As I gather information for the reports that Jeff and I produce for Ag Markets and More, I often stumble onto interesting stories that I'd like to share. However, I know that to distill them down to the allotted three minutes would wring all of the flavor out of them.
Thursday's report is a good example of that. I called water managers around the Four Corners to see what the outlook was for water supplies for irrigation this sumer.
Information from Southwest Colorado managers confirmed that farmers are probably going to get full irrigation water supplies, with both McPhee and Jackson Gulch Reservoirs full. Norman Johnson, Manager of San Juan Water Conservancy District, Blanding, surprised me when he reported that southeast Utah farmers were keeping what water was available in Recapture Reservoir for this season, because they really didn't have enough to do a good job of irrigation for the fifth straight year.
I found a story when I called Jim Rogers, Board of Directors Member for the San Juan Agricultural Water Users Association in Northwest New Mexico. He had spent his life working and irrigation land east of Shiprock. He had just finished his morning irrigation sets, and was a bit frustrated because releases from Navajo Dam into the San Juan River were threatening irrigation structures on the ditch.
The releases were based on Bureau of Reclamation criteria set for environmental concerns, without regard to the needs of farmers along the river.

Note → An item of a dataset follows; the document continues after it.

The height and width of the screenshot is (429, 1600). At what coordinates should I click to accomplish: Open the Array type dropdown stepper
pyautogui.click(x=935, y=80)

He was concerned that these large flows would expend a lot of water early in the growing season, and leave shortages in the hot months of July and August.
Rogers explained that the irrigation structures in the ditch were built many years ago, and had been maintained ever since by the farmers who received their irrigation water from it, with no help from grants or state or federal funding. When the ditch was first established decades ago, farmers used what ever mean were available to them to make a usable irrigation ditch. Since they had no other way to build a check dam in the river, they filled pockets in their overalls with rocks, and waded into the river time after time to drop them into a pile, thus creating the dam that directed water into the ditch inlet.
This story isn't unique. In farming communities throughout southwest Colorado and northwest New Mexico, water has been diverted from rivers to grow crops for a century or more. Farmers today are often admonished for “wasting water” that is much more valuable when it flows downstream to Las Vegas and Southern California. But, is it reasonable to expect that these farmers would be willing to voluntarily give up their way of life and sacrifice their communities so that big city residents can water their blue grass lawns, build condos on the shores of man made lakes and water golf courses in the desert?